Mais le phénomène déterminant est constitué évidemment par les bouleversements de l’organisation du travail que la diffusion extrêmement rapide des applications de la révolution numérique fait subir à l’ensemble des activités économiques. Ces changements concernent tant les activités fondées uniquement sur le numérique que celles liées aux secteurs traditionnels de l’industrie et des services financiers et non financiers. Les effets sur le travail apparaissent particulièrement notables dans les activités où les plateformes numériques peuvent assurer des fonctions d’intermédiation et favoriser l’entrée de nouvelles catégories d’acteurs qui s’affirment alors comme des concurrents potentiels pour les professions installées. C’est parce que l’usage et le partage l’emportent sur la propriété du bien ou du service que des plateformes comme Uber ou Airbnb parviennent à remplacer les intermédiaires classiques et assurer une véritable substitution des statuts de travail entre amateurs et professionnels dans les transports, l’hébergement, le commerce de détail, les services financiers, etc. Les relations de marché et hors-marché finissent par se confondre, entre économie du partage, économie collaborative et économie circulaire.
Bien entendu, les conséquences de la révolution numérique sur la nature du travail et sur les transformations de son cadre contractuel ne s’arrêtent pas aux fonctions de médiation. Deux autres dimensions au moins méritent d’être soulignées.

D’une part, l’économie numérique est à l’origine de nombreuses innovations radicales, articulant savoirs-faire localisés, innovation ouverte et nouveaux usages. Les startups, les incubateurs, les fablabs et autres milieux innovateurs (à l’instar des clusters) font émerger des relations de travail marquées par la prééminence de l’entrepreneuriat et des partenariats. La prise de risque individuelle et la participation deviennent ici la règle, le salariat l’exception.
D’autre part, l’innovation ouverte, la numérisation des usages et le développement des réseaux sociaux s’accompagnent d’une participation substantielle de contributeurs, allant du partage des données jusqu’aux développements d’applications et aux tests de logiciels dans l’univers des grandes entreprises de l’Internet. Là encore, la valorisation des données des contributeurs et la démarcation entre usage et production de valeur, désignée sous le terme de digital labor, laissent indéterminé le statut du travail, même si un certain nombre de plateformes numériques, dont celles orientées vers le crowdsourcing comme Innocentive, ou bien le Mechanical Turk d’Amazon, proposent désormais des rémunérations indépendamment de toute contractualisation précise. Du point de vue du travail, la révolution digitale constitue dans cette veine une transition vers des formes hybrides complexes, du statut individuel de l’entrepreneur ou du producteur de services alternatifs jusqu’à la multitude de contributeurs insérés dans les dynamiques marchandes et non-marchandes de l’économie numérique.
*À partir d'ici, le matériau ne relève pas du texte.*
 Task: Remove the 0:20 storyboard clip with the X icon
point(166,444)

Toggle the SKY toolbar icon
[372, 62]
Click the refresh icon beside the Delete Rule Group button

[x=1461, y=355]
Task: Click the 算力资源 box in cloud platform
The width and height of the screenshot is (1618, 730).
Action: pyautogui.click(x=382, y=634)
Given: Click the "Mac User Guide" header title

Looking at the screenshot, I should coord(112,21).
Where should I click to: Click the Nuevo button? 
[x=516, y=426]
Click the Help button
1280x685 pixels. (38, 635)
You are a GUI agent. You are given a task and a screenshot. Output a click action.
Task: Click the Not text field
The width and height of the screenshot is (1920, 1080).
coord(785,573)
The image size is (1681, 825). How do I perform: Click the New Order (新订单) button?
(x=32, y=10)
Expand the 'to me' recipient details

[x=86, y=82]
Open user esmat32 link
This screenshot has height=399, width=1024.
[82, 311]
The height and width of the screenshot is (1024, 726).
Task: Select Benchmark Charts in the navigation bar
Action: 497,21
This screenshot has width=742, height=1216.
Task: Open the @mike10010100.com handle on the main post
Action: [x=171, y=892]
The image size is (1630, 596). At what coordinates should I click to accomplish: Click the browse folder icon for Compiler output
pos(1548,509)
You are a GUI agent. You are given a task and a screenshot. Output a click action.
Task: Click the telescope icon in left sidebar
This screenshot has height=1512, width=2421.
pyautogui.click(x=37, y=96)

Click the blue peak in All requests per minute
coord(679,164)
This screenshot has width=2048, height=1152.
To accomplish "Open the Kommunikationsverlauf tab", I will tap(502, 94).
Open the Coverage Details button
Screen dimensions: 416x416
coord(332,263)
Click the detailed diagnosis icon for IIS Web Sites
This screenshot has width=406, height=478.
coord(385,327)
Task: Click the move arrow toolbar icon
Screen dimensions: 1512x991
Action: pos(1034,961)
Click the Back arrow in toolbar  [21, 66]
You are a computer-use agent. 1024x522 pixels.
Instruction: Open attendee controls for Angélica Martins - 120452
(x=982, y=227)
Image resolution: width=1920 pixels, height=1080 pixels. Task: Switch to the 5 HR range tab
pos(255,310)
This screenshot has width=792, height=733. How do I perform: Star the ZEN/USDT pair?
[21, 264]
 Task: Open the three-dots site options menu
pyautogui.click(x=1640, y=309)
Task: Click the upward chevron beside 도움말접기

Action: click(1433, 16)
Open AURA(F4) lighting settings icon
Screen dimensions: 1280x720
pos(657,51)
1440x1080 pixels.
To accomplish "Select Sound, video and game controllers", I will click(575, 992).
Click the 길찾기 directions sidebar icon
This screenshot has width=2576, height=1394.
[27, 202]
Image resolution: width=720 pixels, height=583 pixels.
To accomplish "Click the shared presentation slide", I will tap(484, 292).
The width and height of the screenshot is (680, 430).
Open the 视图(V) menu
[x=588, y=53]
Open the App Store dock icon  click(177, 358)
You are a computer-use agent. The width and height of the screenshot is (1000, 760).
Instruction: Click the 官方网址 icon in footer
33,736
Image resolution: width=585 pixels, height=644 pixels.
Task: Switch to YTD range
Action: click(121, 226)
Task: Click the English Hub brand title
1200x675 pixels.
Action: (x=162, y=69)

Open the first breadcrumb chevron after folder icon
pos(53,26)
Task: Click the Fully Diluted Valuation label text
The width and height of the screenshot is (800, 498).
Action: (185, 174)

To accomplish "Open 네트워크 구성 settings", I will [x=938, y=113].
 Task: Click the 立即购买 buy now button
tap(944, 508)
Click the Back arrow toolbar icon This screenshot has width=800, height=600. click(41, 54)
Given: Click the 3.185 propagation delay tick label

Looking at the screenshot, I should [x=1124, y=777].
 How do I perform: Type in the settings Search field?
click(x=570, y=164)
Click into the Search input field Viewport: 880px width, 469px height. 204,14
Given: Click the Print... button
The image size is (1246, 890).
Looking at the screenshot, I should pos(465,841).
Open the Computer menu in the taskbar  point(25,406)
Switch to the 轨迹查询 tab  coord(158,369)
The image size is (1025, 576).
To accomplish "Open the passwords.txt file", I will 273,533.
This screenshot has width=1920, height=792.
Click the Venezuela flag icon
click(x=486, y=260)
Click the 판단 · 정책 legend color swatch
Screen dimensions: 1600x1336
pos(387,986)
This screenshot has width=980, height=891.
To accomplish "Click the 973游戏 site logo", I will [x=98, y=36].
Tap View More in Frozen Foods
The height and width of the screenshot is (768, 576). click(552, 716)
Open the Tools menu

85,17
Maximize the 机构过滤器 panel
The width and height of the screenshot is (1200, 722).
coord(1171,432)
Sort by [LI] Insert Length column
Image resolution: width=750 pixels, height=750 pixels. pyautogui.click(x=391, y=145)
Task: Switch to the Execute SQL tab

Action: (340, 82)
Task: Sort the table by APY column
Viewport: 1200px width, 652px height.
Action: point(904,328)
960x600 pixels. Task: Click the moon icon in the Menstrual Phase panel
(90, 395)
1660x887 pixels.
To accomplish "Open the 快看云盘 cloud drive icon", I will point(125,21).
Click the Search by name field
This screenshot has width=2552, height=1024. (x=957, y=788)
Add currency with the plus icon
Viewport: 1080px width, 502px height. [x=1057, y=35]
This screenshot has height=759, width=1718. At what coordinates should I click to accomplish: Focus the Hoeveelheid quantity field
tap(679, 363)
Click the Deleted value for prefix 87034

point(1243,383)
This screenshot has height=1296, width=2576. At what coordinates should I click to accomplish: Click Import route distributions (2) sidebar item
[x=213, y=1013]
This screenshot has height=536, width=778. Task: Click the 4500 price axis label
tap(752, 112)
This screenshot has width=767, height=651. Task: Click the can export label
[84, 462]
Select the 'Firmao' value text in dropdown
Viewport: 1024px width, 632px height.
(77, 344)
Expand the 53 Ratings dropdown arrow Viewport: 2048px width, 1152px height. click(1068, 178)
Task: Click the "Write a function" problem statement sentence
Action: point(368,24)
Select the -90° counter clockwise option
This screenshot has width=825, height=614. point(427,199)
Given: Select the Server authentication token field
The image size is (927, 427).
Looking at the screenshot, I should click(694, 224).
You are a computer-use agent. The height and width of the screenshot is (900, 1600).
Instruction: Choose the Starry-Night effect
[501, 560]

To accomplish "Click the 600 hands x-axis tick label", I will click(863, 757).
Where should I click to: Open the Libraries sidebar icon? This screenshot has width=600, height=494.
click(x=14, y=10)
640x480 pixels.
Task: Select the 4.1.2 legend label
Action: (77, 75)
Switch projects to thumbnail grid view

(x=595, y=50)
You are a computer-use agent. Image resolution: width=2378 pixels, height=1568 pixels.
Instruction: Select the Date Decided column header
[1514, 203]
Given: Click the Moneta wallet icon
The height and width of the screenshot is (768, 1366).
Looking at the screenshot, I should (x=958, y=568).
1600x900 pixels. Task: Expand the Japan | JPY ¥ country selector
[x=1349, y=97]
Après avoir organisé les années passées des colloques et des journées d’études sur les nouvelles alliances industrielles, sur l’innovation ouverte et sur l’organisation des grandes entreprises de l’Internet, l’ISEG-ISERAM voudrait proposer en 2016 une réflexion sur les multiples facettes de la transformation du travail et sur les questionnements et pratiques en cours, sans oublier les démarches proactives et les dynamiques de rupture mises en oeuvre par les organisations. Les interrogations sont multiples, comme le montrent les mutations induites par la révolution numérique. La prise en compte de ces différentes problématiques conduit à mettre l’accent sur les nouvelles formes d’organisation du travail, sur le débat relatif au contrat de travail, sur la question renouvelée de la gestion des ressources humaines, sur les innovations impliquant des situations de rupture, ou encore, sur l’articulation entre la culture d’entreprise et la culture du réseau propre à l’économie numérique.

Le colloque se déroulera le 7 avril 2016 à la Maison de l’Europe à Paris.
Les intentions de communication pourront s’articuler autour des thèmes suivants :
– « L’emploi est mort, vive le travail ! » : les conditions du divorce, les voies possibles de la (ré) conciliation ?
– Du contrat unique aux contrats multiples : que devient la relation de travail dans l’économie du 21e siècle ?
– Entre usages, économie du partage et économie collaborative, quel est le statut du travail dans les services d’intermédiation de l’économie numérique ?
– Économie numérique et activités émergentes : Amazon, Innocentive et les autres… le digital labor est-il une condition durable et économiquement viable du travail ?
– Les entrepreneurs et les innovateurs, un rôle de plus en plus marquant dans l’économie du travail ?
– La fin du contrat de travail ? Les conséquences juridiques, économiques et sociales.
– Le DRH doit-il être angoissé par une ressource humaine dérégulée ? La fonction au-delà du code du travail ? Un rôle stratège ?
– L’intermittence est-elle un modèle susceptible d’être dupliqué ? Un modèle de plus en plus prégnant fondé sur la liberté et la responsabilité ?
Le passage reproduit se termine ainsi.